Storms and other severe weather events can cause both public health and economic problems for communities and municipalities. Many severe events can result in fatalities, injuries, and property damage, and preventing such outcomes to the extent possible is a key concern.
This project involves exploring the U.S. National Oceanic and Atmospheric Administration’s (NOAA) storm database. This database tracks characteristics of major storms and weather events in the United States, including when and where they occur, as well as estimates of any fatalities, injuries, and property damage. The events in the database start in the year 1950 and end in November 2011.
The basic goal of this assignment is to explore the NOAA Storm Database and answer some basic questions about severe weather events. The data analysis address the following questions:
Across the United States, which types of events (as indicated in the EVTYPE variable) are most harmful with respect to population health?

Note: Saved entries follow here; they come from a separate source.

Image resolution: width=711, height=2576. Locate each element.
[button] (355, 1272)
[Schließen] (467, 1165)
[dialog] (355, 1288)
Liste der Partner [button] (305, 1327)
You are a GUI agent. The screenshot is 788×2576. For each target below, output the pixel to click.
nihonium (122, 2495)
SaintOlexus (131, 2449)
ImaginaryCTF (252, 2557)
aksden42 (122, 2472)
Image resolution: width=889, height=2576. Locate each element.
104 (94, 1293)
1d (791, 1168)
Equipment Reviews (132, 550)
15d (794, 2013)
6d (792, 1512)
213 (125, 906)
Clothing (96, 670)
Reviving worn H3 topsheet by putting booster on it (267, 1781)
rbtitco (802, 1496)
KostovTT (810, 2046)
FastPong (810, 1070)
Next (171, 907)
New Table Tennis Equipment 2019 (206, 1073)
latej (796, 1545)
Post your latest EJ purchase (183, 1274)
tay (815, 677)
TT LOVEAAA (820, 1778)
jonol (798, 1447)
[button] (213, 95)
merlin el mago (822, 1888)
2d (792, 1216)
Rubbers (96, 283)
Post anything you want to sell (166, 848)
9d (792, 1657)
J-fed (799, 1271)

Across the United States, which types of events have the greatest economic consequences?
library(pander)
# Load Data
stormData<- read.csv("repdata-data-StormData.csv", header = TRUE, stringsAsFactors = FALSE,
strip.white=TRUE)
# Subset the interest columns for the analysis
KeepCol <- c("EVTYPE", "FATALITIES", "INJURIES", "PROPDMG", "PROPDMGEXP", "CROPDMG", "CROPDMGEXP")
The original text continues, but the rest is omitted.